_READING PASSAGE_.
— Start —
The Slow Letting Go

When I was a younger mother, I met a woman who had raised her children and who was in a completely different season of life. She and I connected immediately. We went out to lunch one day and we began to talk about life, marriage, raising children, and the various joys and sorrows that accompany the seasons of life. Since her children were already grown, while mine were still young children and toddlers, I asked her what it was like when they are grown and no longer living at home.

She had a wise and yet almost distant look in her eyes when I asked. I can only imagine the many fleeting moments that began to go through her mind. She said to me, “It is the slow letting go.” She explained to me that it is not that they are suddenly out of the home, it is that, throughout their life, we are slowly letting go and letting them become the people they were made to be.
— End —
_DATASET CONTENT_.
— Start —
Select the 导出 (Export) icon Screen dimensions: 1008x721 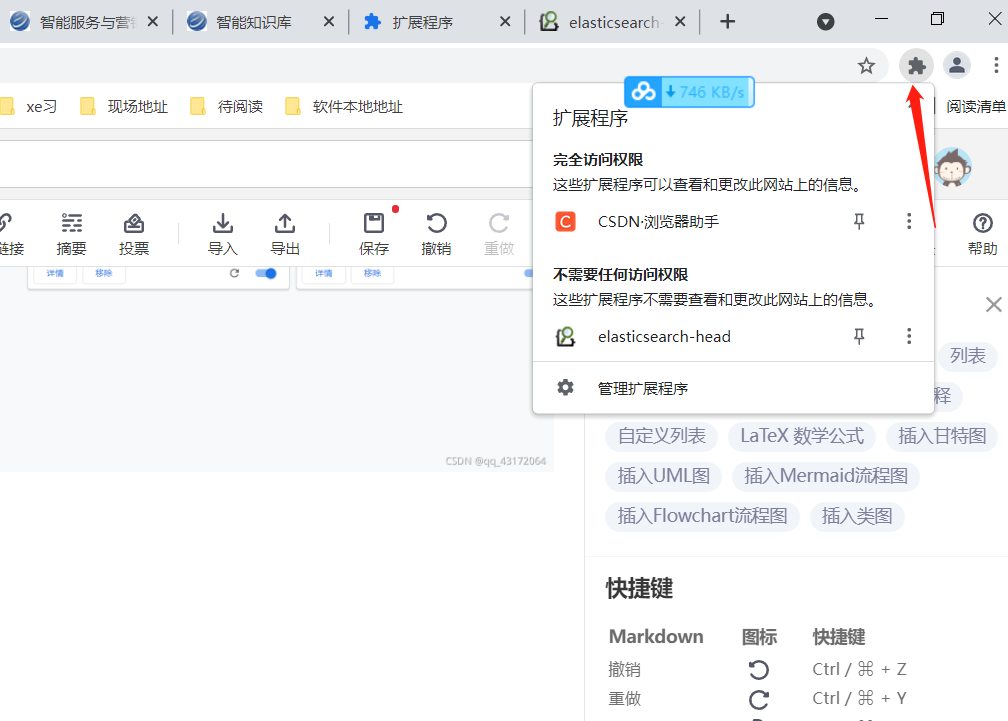pyautogui.click(x=284, y=232)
— End —
_WHAT TO DO_.
1. In "The Slow Letting Go" essay, answer these:
(a) Where did the two women go together one day?
(b) How old were the narrator's children at that time?
(c) What did the older woman say it is like when children are grown?
2. Can you sum up "The Slow Letting Go" essay in two sentences?
3. Reproduce everything in "The Slow Letting Go" essay from "When I was a" down to "living at home.".

_SOLUTIONS BY TASK_.
1.
(a) They went out to lunch.
(b) They were still young children and toddlers.
(c) She said, "It is the slow letting go."

2. As a younger mother, the narrator befriended a woman whose children were grown and asked her what life is like once children no longer live at home. The woman called it "the slow letting go," explaining that throughout their children's lives, parents gradually let them go and become the people they were made to be.

3.
When I was a younger mother, I met a woman who had raised her children and who was in a completely different season of life. She and I connected immediately. We went out to lunch one day and we began to talk about life, marriage, raising children, and the various joys and sorrows that accompany the seasons of life. Since her children were already grown, while mine were still young children and toddlers, I asked her what it was like when they are grown and no longer living at home.